Integrations/Integration / Pydantic AI

Pydantic AI Web Scraping Integration — fastCRW [Firecrawl-Compatible]

Register fastCRW scrape, crawl, and search as Pydantic AI agent tools via the @agent.tool decorator. Typed Python agents fetch live web pages and reason in a single loop. 6.6 MB RAM, 833 ms latency on 1,000-URL benchmark.

Published

May 12, 2026

Updated

May 12, 2026

Why Pydantic AI + fastCRW

Pydantic AI is a Python agent framework built on type safety. Unlike other tooling frameworks, Pydantic AI uses Pydantic models to validate inputs and outputs, giving you type guarantees and automatic documentation. fastCRW integrates as a decorator-based tool that scrapes web pages and returns validated responses.

The pattern: define a tool that calls fastCRW, attach it to your agent, and let the agent decide when to scrape.
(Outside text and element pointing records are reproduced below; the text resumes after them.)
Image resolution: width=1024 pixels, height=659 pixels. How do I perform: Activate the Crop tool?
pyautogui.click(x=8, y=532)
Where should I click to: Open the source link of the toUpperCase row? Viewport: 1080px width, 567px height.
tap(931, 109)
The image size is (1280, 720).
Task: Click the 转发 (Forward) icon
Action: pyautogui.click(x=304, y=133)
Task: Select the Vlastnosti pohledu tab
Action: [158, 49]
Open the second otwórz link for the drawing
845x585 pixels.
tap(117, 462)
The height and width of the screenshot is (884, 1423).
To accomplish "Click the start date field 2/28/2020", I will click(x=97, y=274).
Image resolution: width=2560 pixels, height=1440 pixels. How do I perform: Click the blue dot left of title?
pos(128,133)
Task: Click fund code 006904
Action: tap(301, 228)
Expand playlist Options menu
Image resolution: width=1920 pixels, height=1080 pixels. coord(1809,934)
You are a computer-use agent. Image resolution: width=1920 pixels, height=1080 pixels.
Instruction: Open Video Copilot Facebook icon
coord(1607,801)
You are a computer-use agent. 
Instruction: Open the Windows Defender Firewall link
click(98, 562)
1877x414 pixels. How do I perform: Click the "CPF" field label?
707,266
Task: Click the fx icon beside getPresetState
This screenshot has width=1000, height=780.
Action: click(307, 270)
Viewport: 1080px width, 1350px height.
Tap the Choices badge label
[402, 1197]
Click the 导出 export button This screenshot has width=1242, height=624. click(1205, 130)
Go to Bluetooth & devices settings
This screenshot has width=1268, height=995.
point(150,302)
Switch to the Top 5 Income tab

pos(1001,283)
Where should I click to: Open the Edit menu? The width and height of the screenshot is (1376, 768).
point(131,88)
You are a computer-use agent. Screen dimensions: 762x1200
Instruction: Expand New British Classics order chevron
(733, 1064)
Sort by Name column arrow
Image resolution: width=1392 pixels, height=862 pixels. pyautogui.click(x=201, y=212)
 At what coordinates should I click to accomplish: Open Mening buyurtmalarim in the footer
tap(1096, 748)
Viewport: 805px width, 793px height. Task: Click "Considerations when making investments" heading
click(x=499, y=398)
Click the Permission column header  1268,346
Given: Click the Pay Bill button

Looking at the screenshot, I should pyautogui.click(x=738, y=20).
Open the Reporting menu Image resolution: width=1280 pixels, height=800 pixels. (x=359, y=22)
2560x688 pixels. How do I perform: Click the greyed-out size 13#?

The agent sees the tool schema, invokes fastCRW for live page content, and reasons about the results in the same message loop. All inputs and outputs are type-checked via Pydantic validation.

Setup

Install Pydantic AI and dependencies.
Sign up at fastcrw.com for an API key.
Export FASTCRW_API_KEY in your shell.
Define tool functions with @agent.tool that call fastCRW.
Attach tools to your agent and run.

pip install pydantic-ai requests
export FASTCRW_API_KEY="fcrw_..."

Code Example: Basic fastCRW Tool

Create a file scraper_agent.py:

import os
import requests
from pydantic import BaseModel, Field
from pydantic_ai import Agent, RunContext


# Define Pydantic models for type safety
class ScrapedPage(BaseModel):
    """A web page scraped via fastCRW."""
    url: str = Field(..., description="The URL that was scraped")
    markdown: str = Field(..., description="The page content as Markdown")
    status_code: int = Field(default=200, description="HTTP status code")
    load_time_ms: int | None = Field(None, description="Load time in milliseconds")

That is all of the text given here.